►

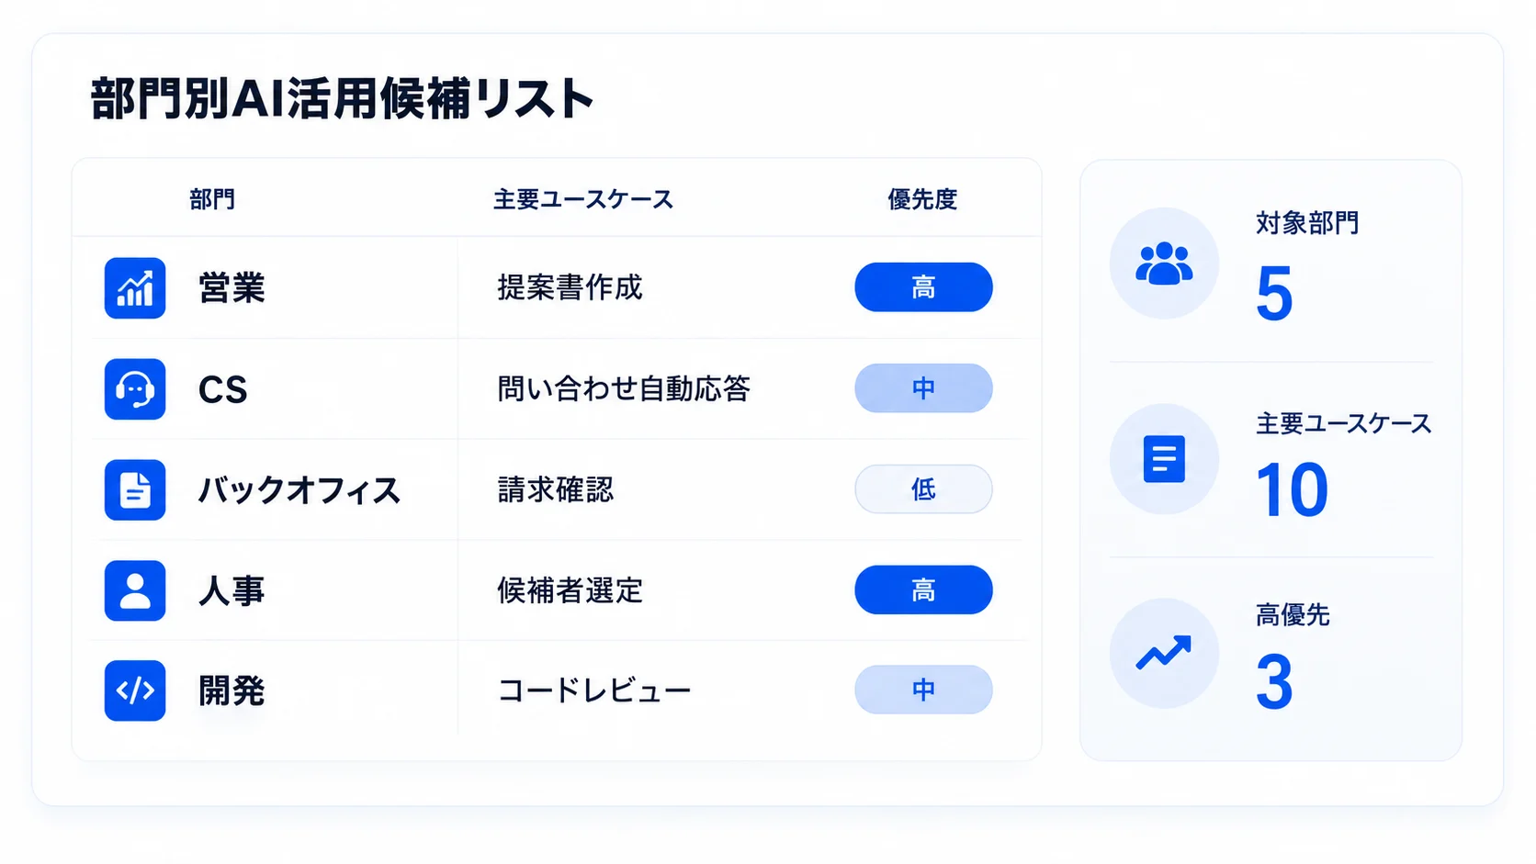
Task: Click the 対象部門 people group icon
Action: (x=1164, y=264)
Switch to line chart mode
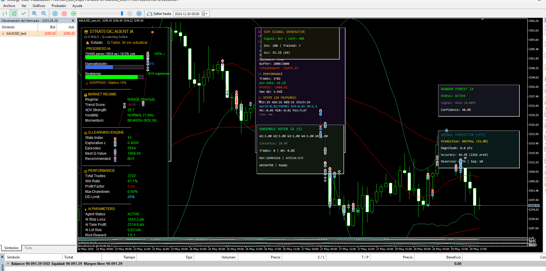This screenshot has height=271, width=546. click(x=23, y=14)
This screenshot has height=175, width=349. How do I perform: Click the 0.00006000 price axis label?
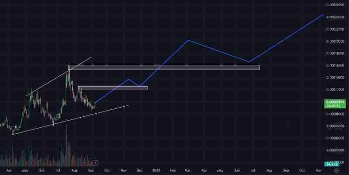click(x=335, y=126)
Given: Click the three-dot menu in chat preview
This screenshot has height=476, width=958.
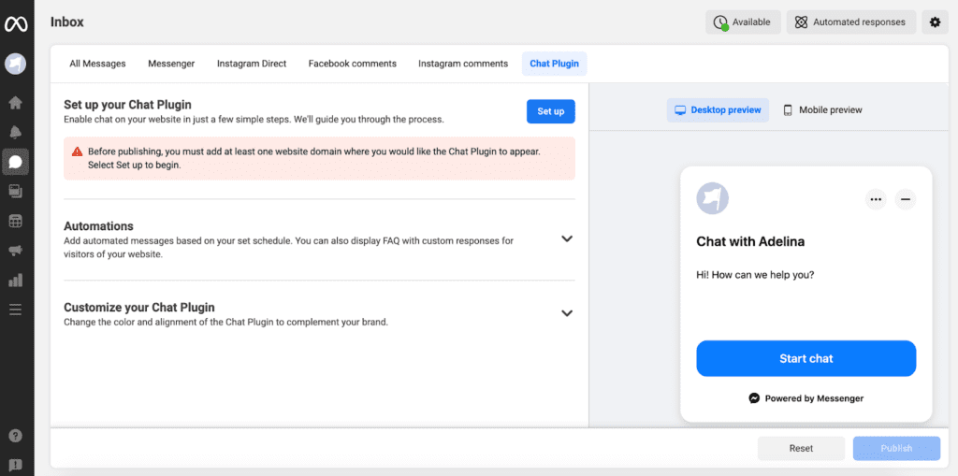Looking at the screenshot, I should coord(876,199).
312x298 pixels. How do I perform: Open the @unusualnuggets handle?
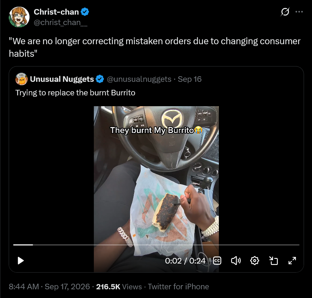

◄

### Problem
Please restate word for word each line from the one containing "This screenshot has height=476, width=958." to the end of the data above, without the pictures.

### Output of the exercise
This screenshot has height=476, width=958.
Looking at the screenshot, I should coord(876,199).
312x298 pixels. How do I perform: Open the @unusualnuggets handle?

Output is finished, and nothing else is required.